> SOURCE DATA:

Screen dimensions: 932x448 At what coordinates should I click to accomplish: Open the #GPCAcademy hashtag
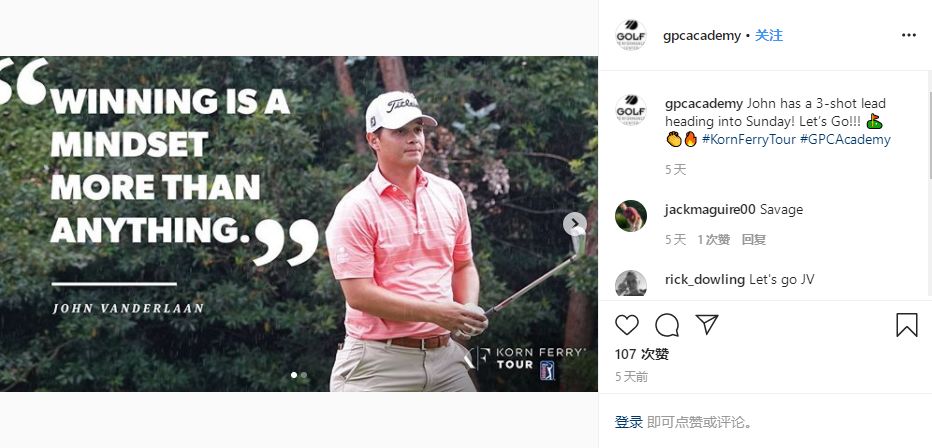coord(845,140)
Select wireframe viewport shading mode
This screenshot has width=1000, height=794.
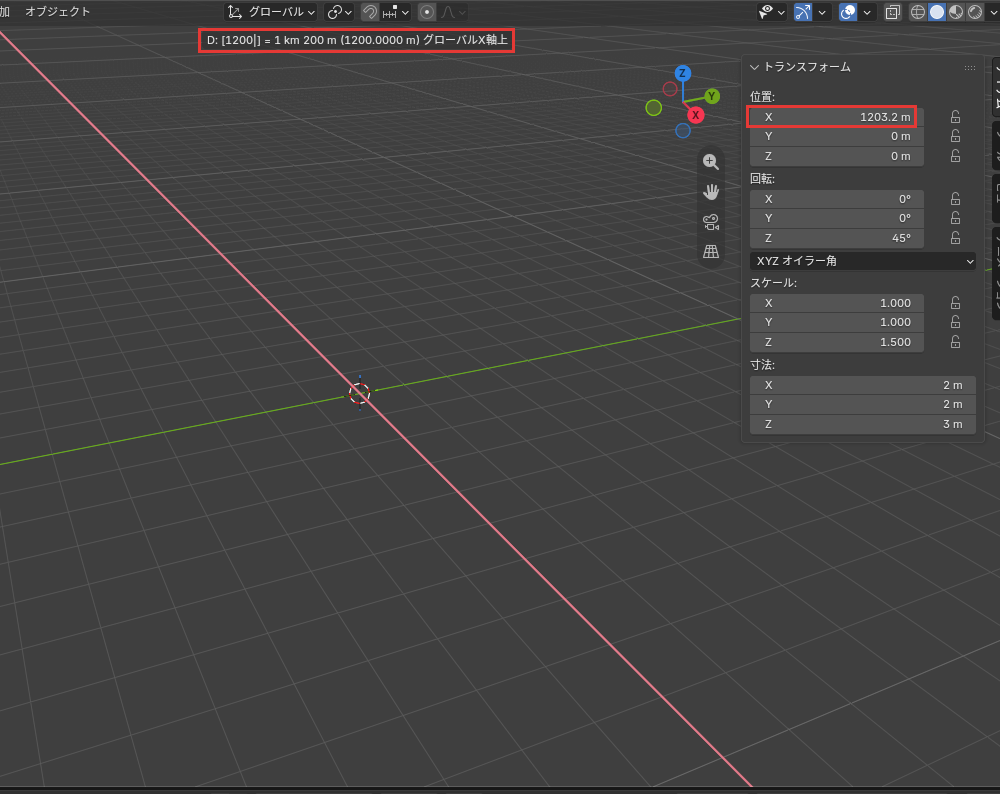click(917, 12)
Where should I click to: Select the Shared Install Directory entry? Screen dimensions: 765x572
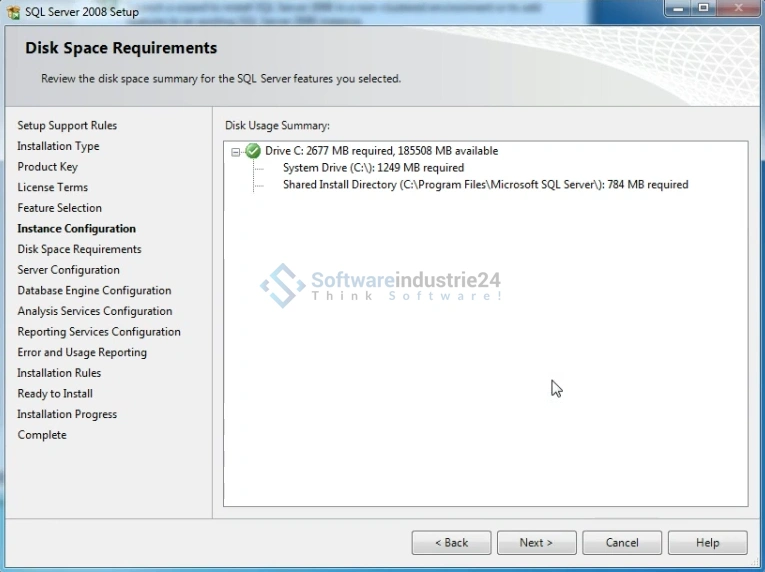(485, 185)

==

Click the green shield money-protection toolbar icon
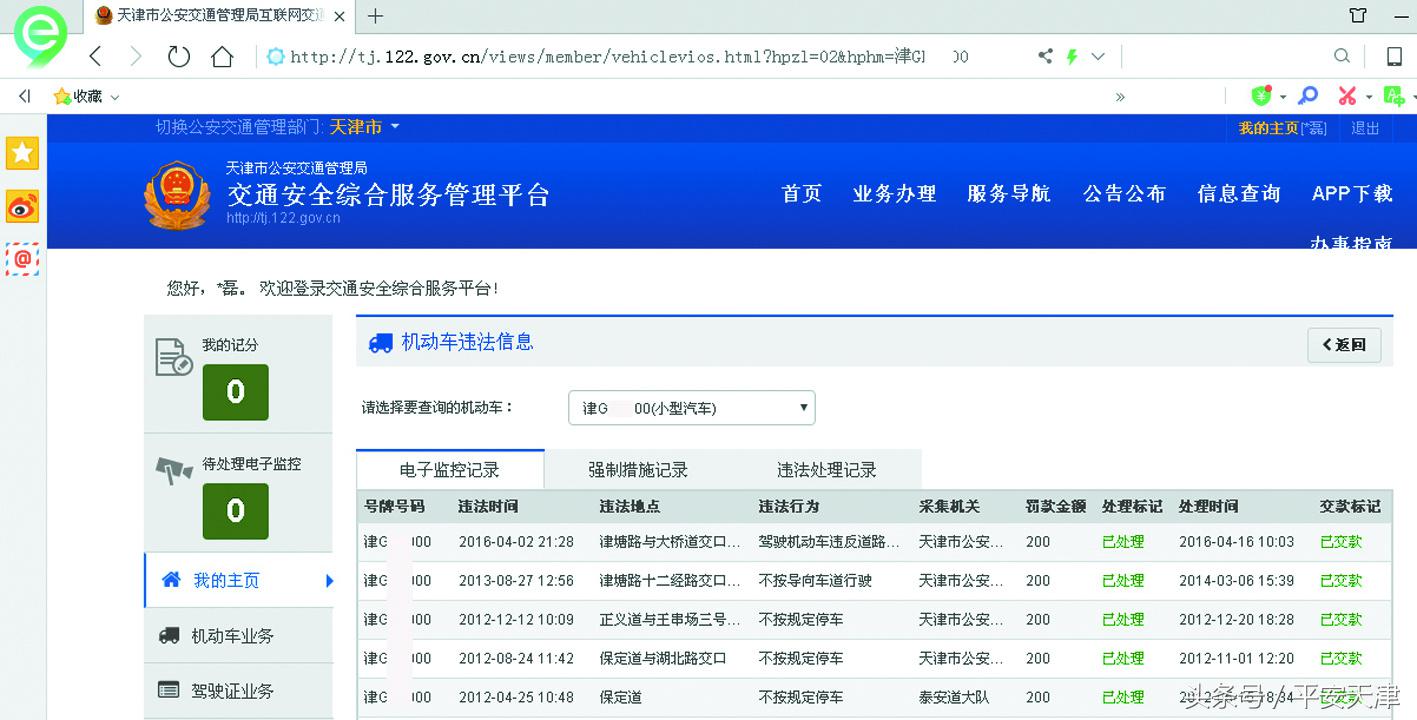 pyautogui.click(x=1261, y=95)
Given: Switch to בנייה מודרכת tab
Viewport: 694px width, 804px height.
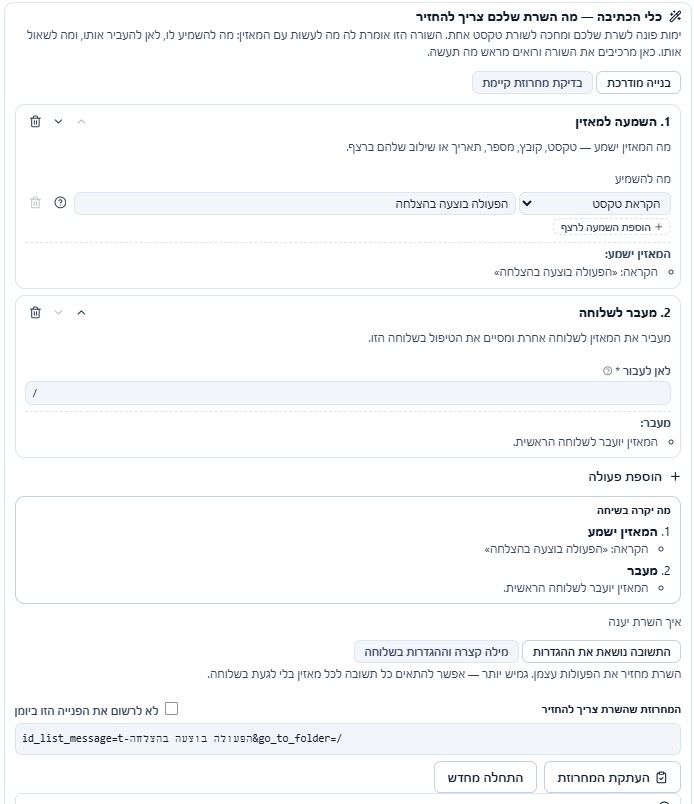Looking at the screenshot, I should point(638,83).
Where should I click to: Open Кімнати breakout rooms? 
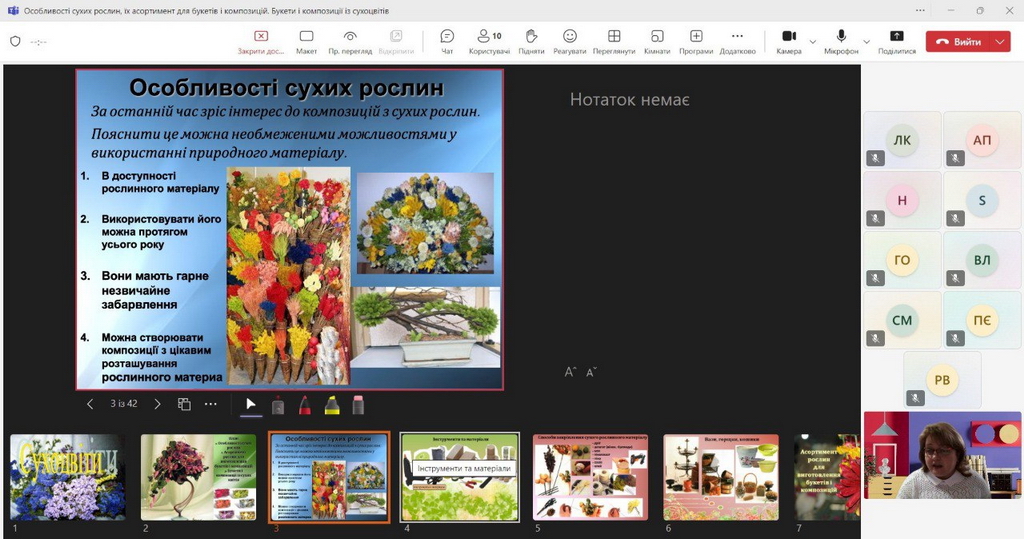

---

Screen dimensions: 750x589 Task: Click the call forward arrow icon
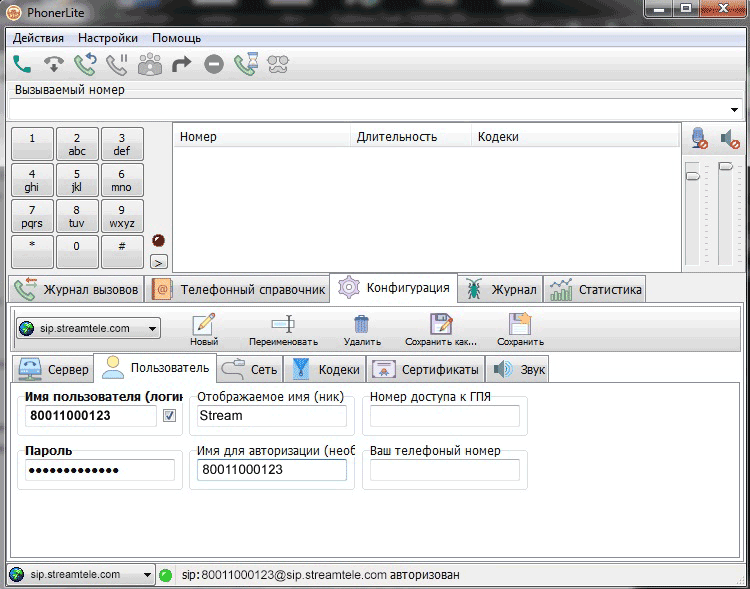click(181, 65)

> WORK INSTRUCTIONS:
All pictures are to be skipped. Output, word for word, the lines in the data above starting at the line containing "Click the green" and ending at the line containing "Where should I click to: Open".

> ANSWER TO THE PROBLEM:
Click the green shield money-protection toolbar icon
 pyautogui.click(x=1261, y=95)
Given: Switch to בנייה מודרכת tab
Viewport: 694px width, 804px height.
Looking at the screenshot, I should point(638,83).
Where should I click to: Open Кімнати breakout rooms? 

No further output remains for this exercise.